Noms de domaine alternatifs

Vaste offensive contre le navire-amiral de la flibuste

d'Lëtzebuerger Land du 12.12.2014

The PirateBay, qui se vantait d’être le site de partage de fichiers « le plus résilient » du Net, a succombé à une razzia de la police suédoise cette semaine. Mis hors ligne dans la journée de mardi, il restait aux abonnés absents mercredi soir, preuve que ses opérateurs étaient cette fois-ci confrontés à des obstacles autrement plus graves que lors des précédentes offensives visant à le mettre hors-ligne.

Habitué des attaques visant à le neutraliser, The PirateBay s’est en effet doté au fil des ans d’un écheveau complexe de miroirs et de noms de domaine alternatifs, prêts à prendre la relève du dispositif principal, hébergé ces derniers temps sous un nom de domaine suédois. Dans le monde du partage de fichiers, même cette période d’un peu plus de 24 heures pendant lesquelles le navire-amiral du piratage sur Internet n’a pas fonctionné représente déjà une victoire majeure, même si elle est symbolique, pour ses ennemis jurés, les organisations d’ayant-droits des films, morceaux de musiques, programmes et autres œuvres et fichiers qui s’y échangent par millions. L’intervention des forces de l’ordre suédoises a aussi abouti à la disparition du forum associé au site, logé à l’adresse The SuprBay.
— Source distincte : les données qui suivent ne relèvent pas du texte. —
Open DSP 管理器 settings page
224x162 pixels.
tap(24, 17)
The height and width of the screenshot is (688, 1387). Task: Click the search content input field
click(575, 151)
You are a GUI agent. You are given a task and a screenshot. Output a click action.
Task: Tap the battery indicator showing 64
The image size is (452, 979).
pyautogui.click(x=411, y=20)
Un site miroir fonctionnant sous un nom de domaine costaricain et apparemment hébergé sur un serveur aux Pays-Bas, arborait le logo pirate et sa célèbre mise en page spartiate mercredi en fin de soirée, listait des torrents, des fichiers légers qui permettaient de télécharger films, musiques et autres objets numériques, mais était considéré par certains comme un faux.

L’offensive de la police suédoise a été précédée la semaine dernière d’une victoire de l’organisation d’ayants-droits Société Civile des Producteurs Phonographiques (SCPP) en France, où elle a obtenu d’un tribunal qu’il ordonne aux fournisseurs d’accès à Internet de bloquer l’accès au site. Une mesure analogue a récemment été prise en Inde.
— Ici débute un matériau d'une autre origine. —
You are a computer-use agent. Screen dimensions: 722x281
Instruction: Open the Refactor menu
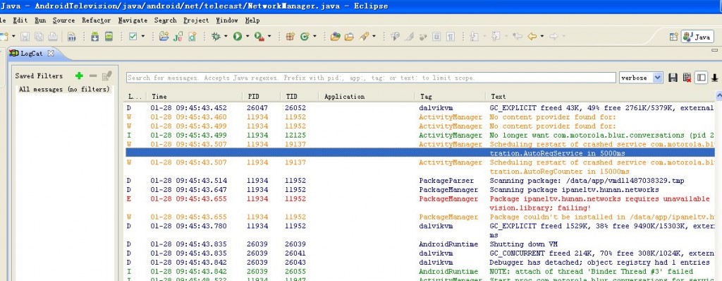tap(96, 20)
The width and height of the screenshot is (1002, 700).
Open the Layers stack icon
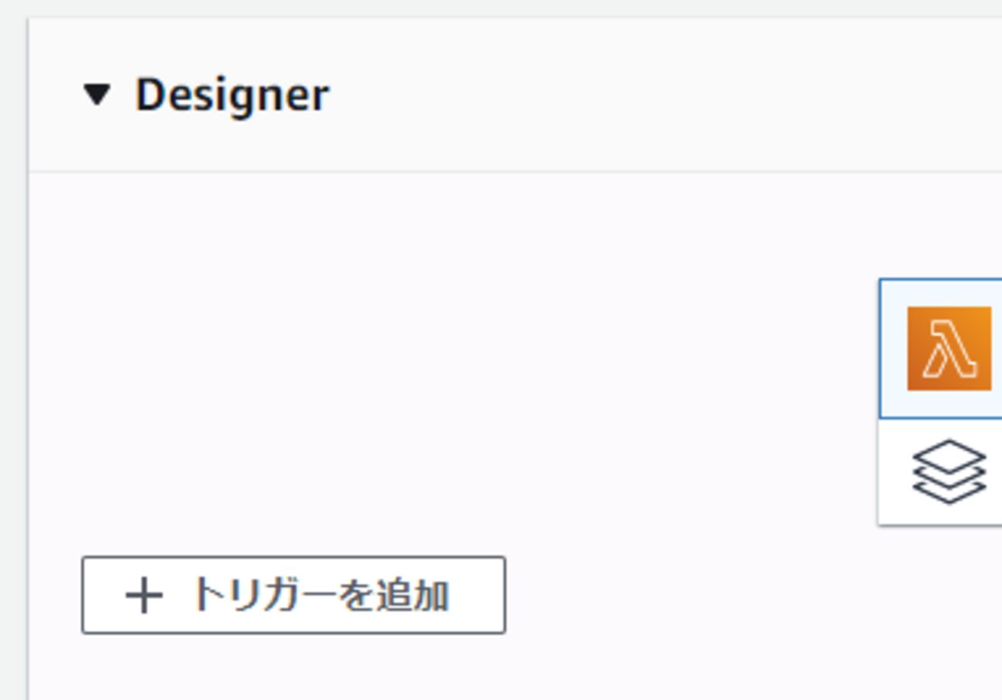point(949,471)
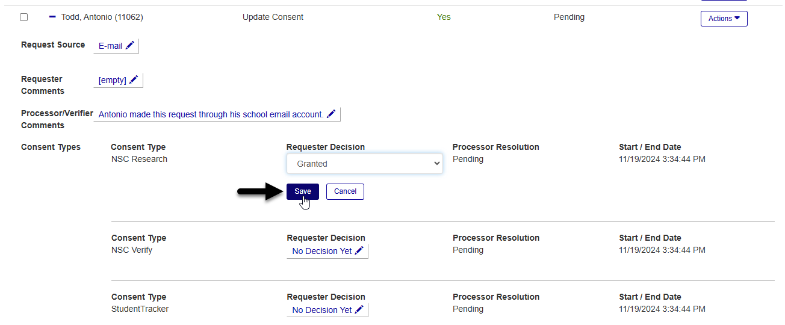Click the pencil icon next to [empty] comments
Viewport: 785px width, 325px height.
pos(134,80)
Si l’on en juge par l’histoire passée du site, créé par quatre associés en Suède en 2003, il en faudra plus cependant pour le mettre définitivement à genou. Ces quatre associés ont fait l’objet de poursuites judiciaires et ont été arrêtés et condamnés, dans des circonstances parfois rocambolesques. En 2009, trois d’entre eux, Fredrik Neij, Gottfrid Warg et Peter Sunde, ont écopé d’un an de prison et d’amendes totalisant plusieurs millions d’euros.
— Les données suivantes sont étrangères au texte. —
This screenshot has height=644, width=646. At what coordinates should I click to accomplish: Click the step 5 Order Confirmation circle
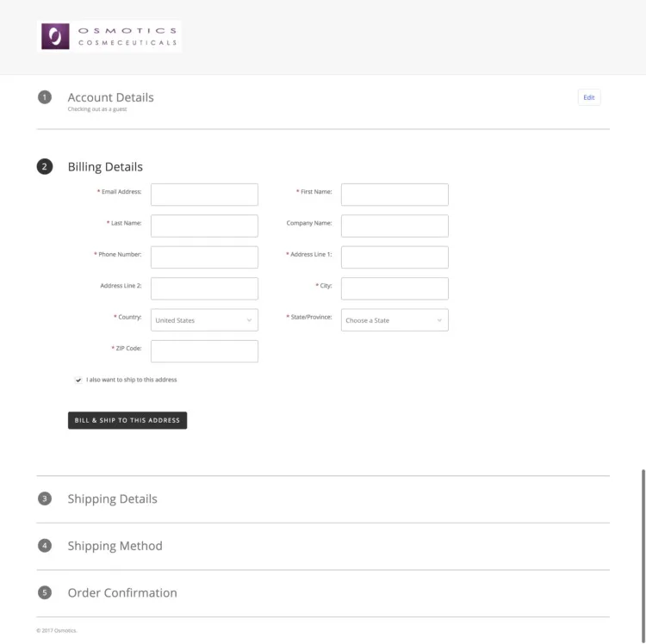[x=45, y=592]
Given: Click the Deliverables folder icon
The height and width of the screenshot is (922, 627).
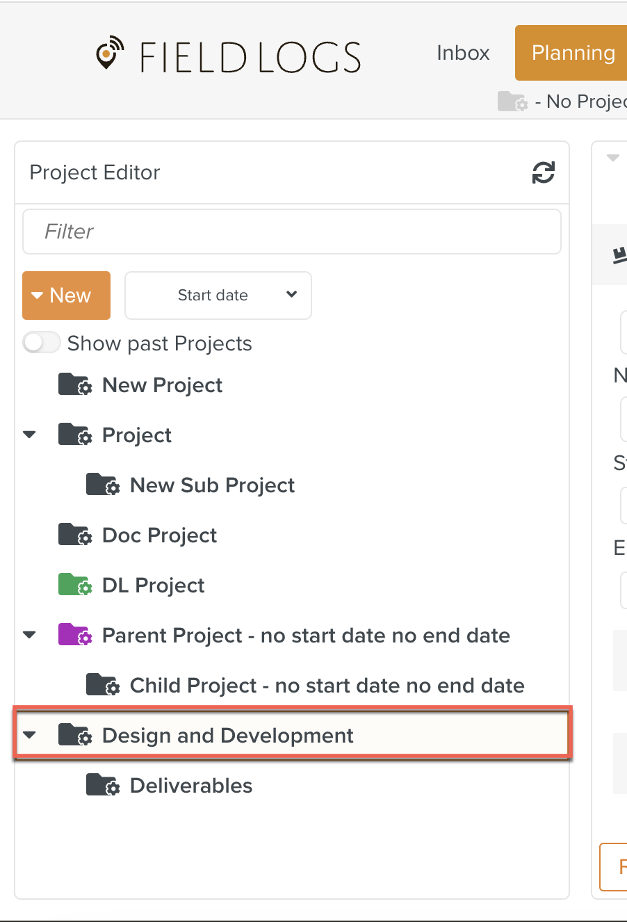Looking at the screenshot, I should pos(102,786).
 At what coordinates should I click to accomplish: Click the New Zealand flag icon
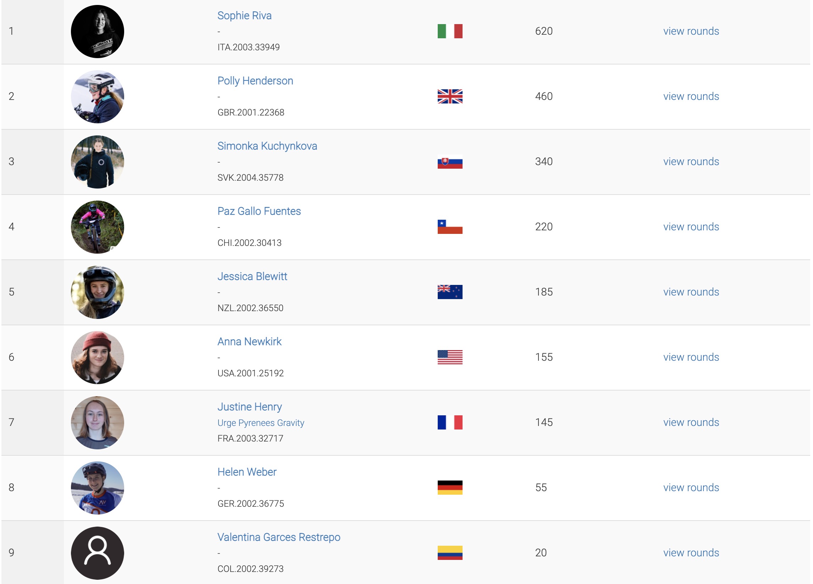pos(450,292)
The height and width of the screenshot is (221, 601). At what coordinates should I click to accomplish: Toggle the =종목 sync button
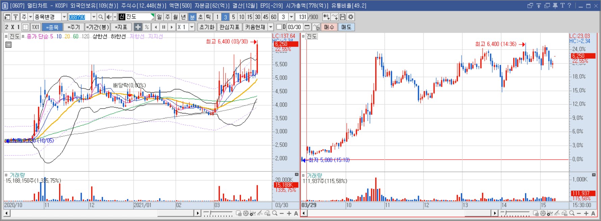tap(52, 27)
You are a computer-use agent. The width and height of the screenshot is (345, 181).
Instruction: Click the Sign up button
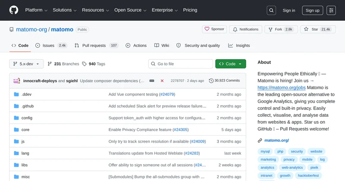click(312, 10)
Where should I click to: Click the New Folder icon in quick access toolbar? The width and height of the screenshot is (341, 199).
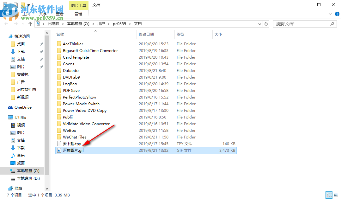pos(23,5)
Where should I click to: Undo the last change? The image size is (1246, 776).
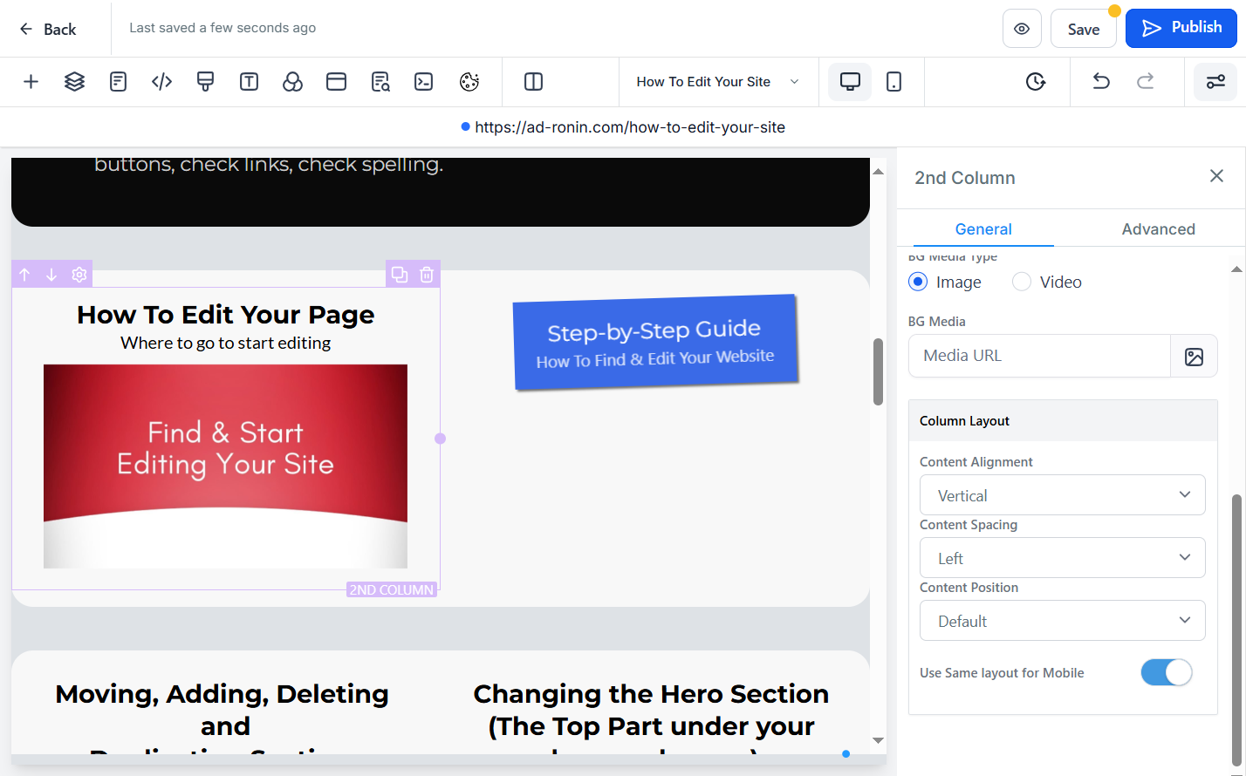click(x=1101, y=82)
Mais somme toute, depuis 2003, toutes ces attaques ont abouti, tout au plus, à des mises hors ligne temporaires, dont la plus sérieuse remonte à 2006. Le site pirate compte des dizaines de millions de participants (« pairs ») qui se partagent des millions de fichiers. Soutenu par des volontaires un peu partout dans le monde, il parvient à déjouer les poursuites judiciaires, les confiscations de serveurs, les attaques de déni de services et autres obstacles auxquels recourent les ayants-droits en reconstruisant à chaque fois un réseau de secours.

S’adressant mercredi au site spécialisé TorrentFreak, Peter Sunde, un de ses cofondateurs, s’est dit heureux que le site soit hors ligne, estimant qu’il avait perdu son âme en acceptant de grandes quantités de publicités au goût douteux et qu’il avait fait son temps puisqu’il a rempli sa mission qui consistait à ses yeux à « mettre les torrents à la portée des masses ».

En 2012, un des animateurs de The PirateBay estimait que le site était désormais « intouchable » car entièrement hébergé sur le « cloud ». Une affirmation sans doute quelque peu péremptoire mais il faut reconnaître que faute d’infrastructures techniques confiscables, les policiers sont obligés de recourir à des strategèmes beaucoup plus élaborés pour paralyser un site comme The Piratebay, qui semble bel et bien incarner la devise « fluctuat nec mergitur ».